House Republicans thrash in search of a new leadership team. Sam Alito stands before the fully armed Judiciary Committee firing squad, with a trembling Leader Bill Frist in the wings, fearing a direct hit and the offensive of a filibuster he cannot break. Meanwhile the natural successor to the lame duck President Bush, Dick Cheney, spends more hours in the hospital, suggesting a crisis even before the nasty battle for succession in the winter spring of 2008.

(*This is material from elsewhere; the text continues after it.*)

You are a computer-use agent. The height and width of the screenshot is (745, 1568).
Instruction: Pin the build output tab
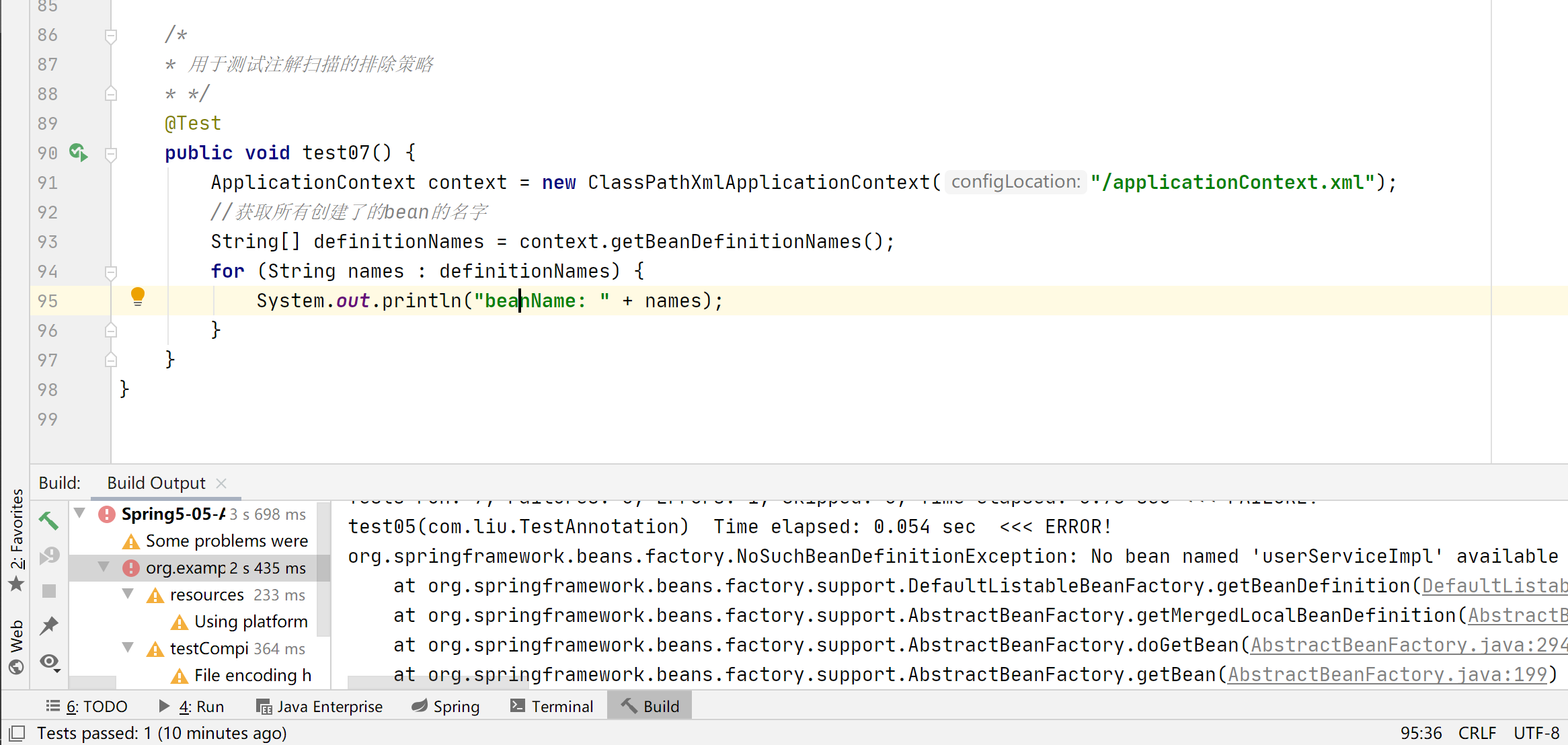click(x=49, y=626)
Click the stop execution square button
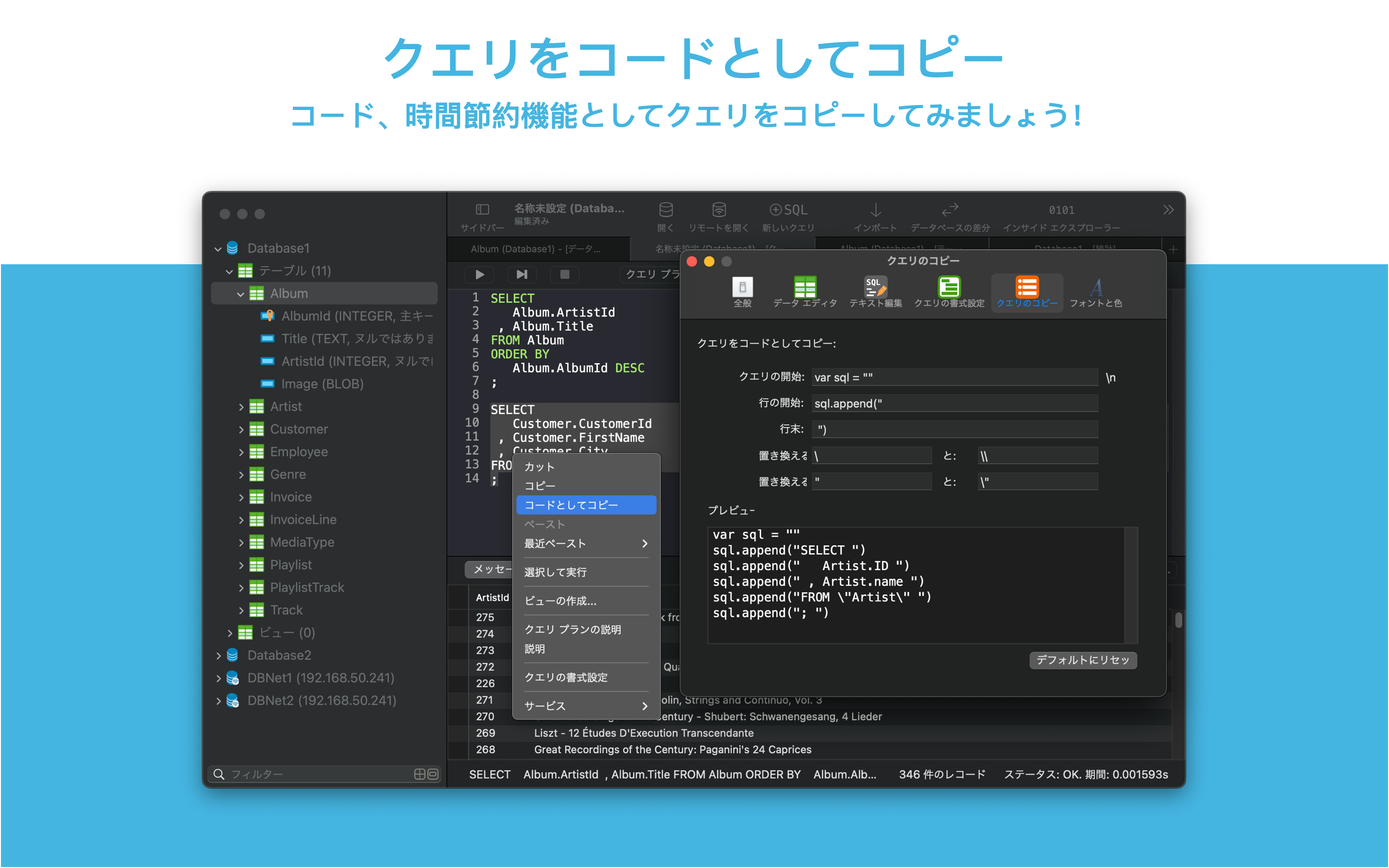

All told, Republicans appear to be in turmoil and doubt. And does this translate to Democrat triumph? Negative. The reason the Republican Party is so much in the news with its intricate adjustments to the needs of the country is because the Republican Party is the news. The Republican Party has become a surrogate nation state in wartime. The Republican Party’s rude manners, strange choices, char-broiled tastes, deep bench talent, Henry V fate, is all the excitement the Republic can imagine. Jettisoning DeLay was good corporate governance. Sending an exceedingly well-built Alito machine into the lion’s den is the same as sending a carrier battle group into harm’s way; it is power-projection. And questioning the health of the VPOTUS, like that of the POTUS, is a moment to look ahead, to sort out the next brood of Republican leaders for the CINC job.
Where are the Democrats? In the same bottle-fed, undemanding, ceremonial position the Republicans endured during the long struggle against fascism in FDR’s years: coat-holders, hostesses, ushers, protesters, whiners, commentators and my favorite, voices of conscience.